Consider the essence of the dominant organisational model, aka the hierarchical bureaucracy: 1) Higher-ups whose job is to instruct subordinates on how to work and then to control them, hence the hierarchy. 2) Procedures these higher-ups put in place to save time instead of repeating the same instructions over and over, hence the bureaucracy.
The message implicitly broadcasted to employees with these instructions and procedures is simple: 'You can’t do this thing on your own. Neither can you be trusted to do what you are instructed well without supervision.'
Psychologists know that when facing such 'parents' a 'child' reverts either to compliance ('just tell me what I must do and I will do it') or to rebellion ('I’ll make you regret your order').
Because performance rarely accompanies these childish behaviours, companies correct them in the only way they know: with more layers and procedures. Understandably, these lead to even more employee infantilisation, until the company is stuck in the grind. Then it proceeds with some kind of delayering and downsizing change project, which buys it some time. Or it is simply slowly crumbling under its own bureaucratic and hierarchical weight, which takes time too.
Meanwhile, the majority of employees continue in their nine to five mode, if not worse. According to a 2017 Gallup survey 68% of UK employees are disengaged in their organisations – the 'yes men' – while 21% are actively disengaged – the rebels. The collateral damage of the actively disengaged employees is estimated by Gallup to cost the UK £84.3 billion to £87.2 billion each year in lost productivity. But there is more. According to research, between 75% and 90% of visits to general practitioners are somatisations of work stress, of which the primary cause is the lack of control over one’s task. Think of the costs to the NHS.
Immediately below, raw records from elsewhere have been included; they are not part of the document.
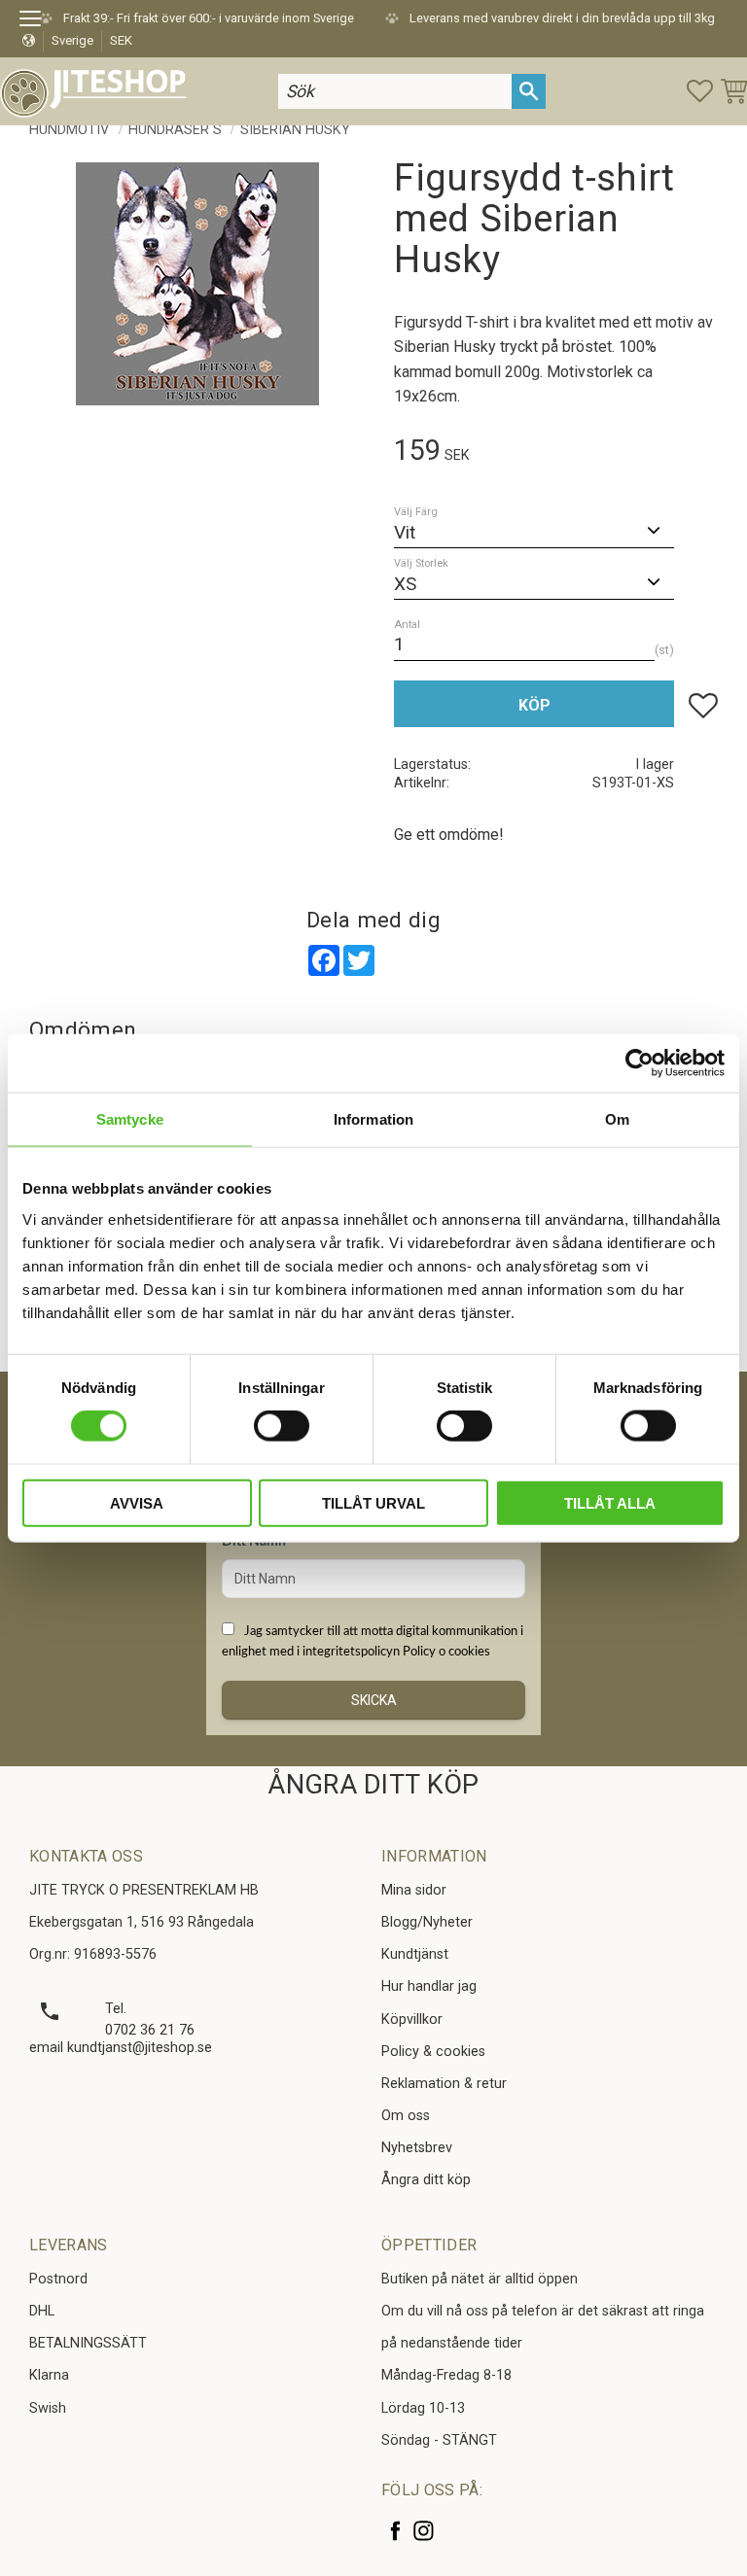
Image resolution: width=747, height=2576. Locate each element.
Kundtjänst (414, 1954)
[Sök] (529, 91)
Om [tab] (617, 1119)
This is a sad state of affairs and companies feel it. Increasingly popular wellbeing programmes alleviate some of the symptoms and make work conditions more bearable. Yet meditation or organic food to work stress are like aspirin to a fever: they decrease the symptoms but are not a remedy. It’s the disease that needs to be addressed.
The corporate liberation movement – involving hundreds of companies and public sector institutions in Europe, such as Airbus, Decathlon, Michelin, French Social Security and several Belgian ministries – is doing just that. A liberated or freedom-based company is one where the majority of employees enjoy complete freedom and responsibility to take any action that they decide is best for the company’s vision. In other words, liberated companies have unleashed previously-stifled employee initiative and potential.
As a result these employees go to work not because they have to but because they want to, and once there they do the best they possibly can. Some of the companies that use Gallup’s guidance reach 70% engagement – the typical level for liberated companies.
The Belgian Ministry of Transportation entered corporate liberation in 2014. Last week I was sitting next to its HRD before a presentation and he told me its liberation has attained a level where he doesn’t have to be there for the ministry to run smoothly. It was 3:20pm. Suddenly he received an email: 'To all employees – There is a severe fire at an industrial plant around Brussels causing major train delays from the main railway station all afternoon. If you are concerned please leave work ASAP to reach home on time.' The HRD commented: “Three years ago I would be summoned back to an executive emergency meeting to handle the situation. Today it’s the leader who was the first to receive the fire information, who took the initiative to warn all the employees, and to suggest they leave."
He further explained that teams in his ministry decide their schedules, place of work, and how they accomplish their tasks. In other words, they are not sitting in the office waiting for orders and asking permission for anything. And since they behave as grown-ups, naturally, there are no more parents around either. Former executives became leaders in service of their teams; as the ministry now doesn’t have ranks or titles (including the HR director, who considers himself a facilitator providing orientations rather than an executive).
Employees themselves take the initiative and responsibility for what’s best for the ministry’s operations. In comparison to the past these operations are far more effective and more in the interest of the transportation companies and the Belgians using their services.
This is not a surprise. Employees who are treated like grown-ups by their servant leaders carry it over to those they serve. Everyone gains from transforming an organisation from one of parents to one of peers.
Isaac Getz is a professor at ESCP EUROPE Business School, and author of Freedom, Inc.